Either types of scaffold are capable of carrying the osteogenic linage cells (osteoblasts) into the defect site. The notable issue is the scaffold to be as close as possible to the ideal scaffold. Bone graft substitute have numbers of disadvantageous from which the most important ones are lack of osteogenic and/or osteoinduction properties. Allografts also suffer from many drawbacks, the significant one is disease transmission such as AIDS or hepatitis. Autograft despite carrying many advantageous have a few weaknesses. Donor site morbidity has become an over emphasized weak point of the autogenous graft. Although, many researches pointed the donor site morbidity of autograft this graft material is still the most common graft material used in human as well as veterinary surgery either alone or seeded with osteogenic linage (Kaveh et al., 2010). Still many investigations should be conducted to detec the best promising scaffold or to carry the osteogenic linage into the defect site and encourage the bone healing in the safest and fastest fashion as possible.

CONCLUSION

Mesenchymal stem cells display remarkable regulatory and therapeutic versatility. MSC clearly illustrates the potentials pitfall inherent in the extrapolation of inefficacy of medical treatments not utilizing the stem cell. Mesenchymal stem cells due to profuse number, ease of aspiration, fast proliferation and differentiation potential is one of the most common stem cells type used in medicine.

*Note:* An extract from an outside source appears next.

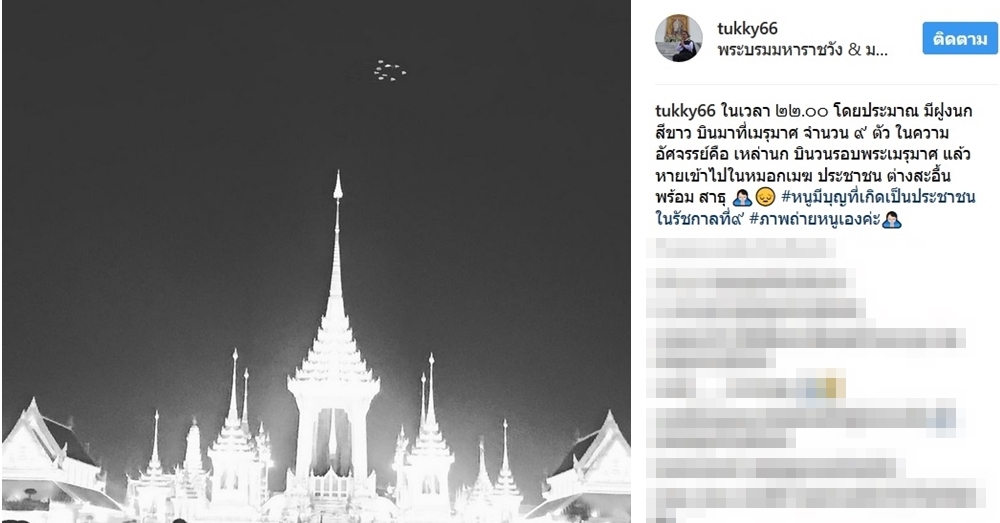
Task: Click the tall central spire tip
Action: coord(337,185)
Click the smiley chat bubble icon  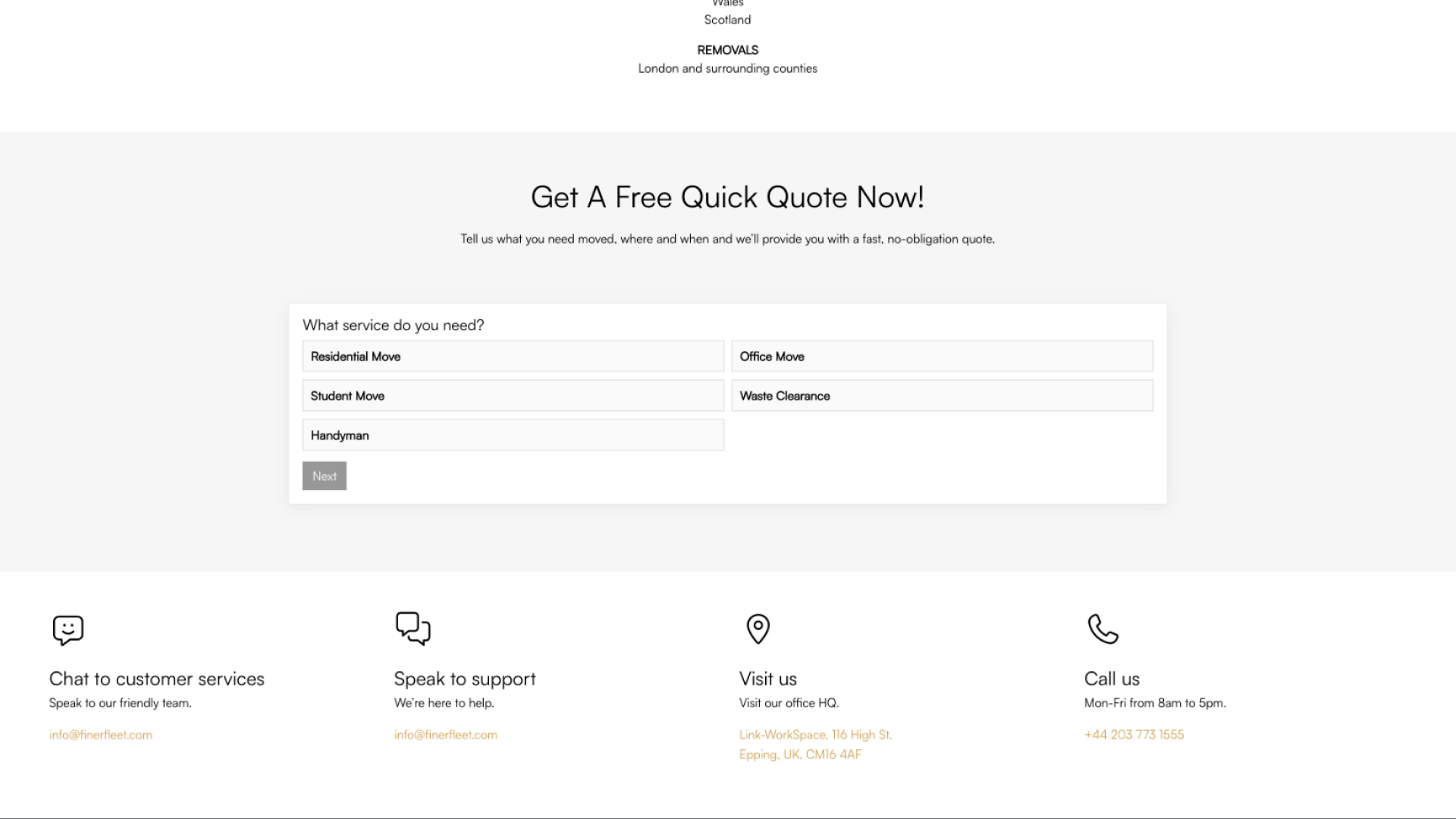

Stem cell application in regenerative medicine is one of the horizons and therefore a basic understanding of stem cell biology is important for clinicians and especially surgeons. Although, there are numeral existing studies suggesting the exercise of adult stem cell in tissue lineage in disputable in vivo data is lacking (Lisa, 2005).

RECOMMENDATIONS

There is still much to do if the full promise of stem cell and tissue engineering is to be realized. The understanding form stem cell especially, adult stem cell biology continues to increase however, we must be able to not only control but also optimize the differentiation of stem cell into different cell lineages. This includes determination of signals and specific genes that trigger differentiation as well as role of understanding of physical and environmental factors with the latter being particularly unexplored (Polak and Bishop, 2006). Recently, bone tissue engineering; combination of scaffold-seed cell have been heralded as the strategy to regenerate bone since it can provide adequate amount of new bone volume and satisfactory bone regeneration potential; however, there are still so many controversies regarding the most suitable scaffold to carry osteogenic cells into the defect site. Researches still conducting investigations to hit upon the most suitable scaffold from different views of material, fabrication method, pore size, surface wax and costs to help the osteogenic cells migrate into and proliferate within to encourage the affected site to recover. In closing, finding the most effective way of using stem cells from embryonic, fetal and adult sources and triggering their differentiation in controlled manner would provide cell banks for in vitro growth of tissues for in vivo transplantation cell replacement therapy. Developing these concepts from experimental trials to hospitals and clinics will be crucial in meeting healthcare requirements in the new century.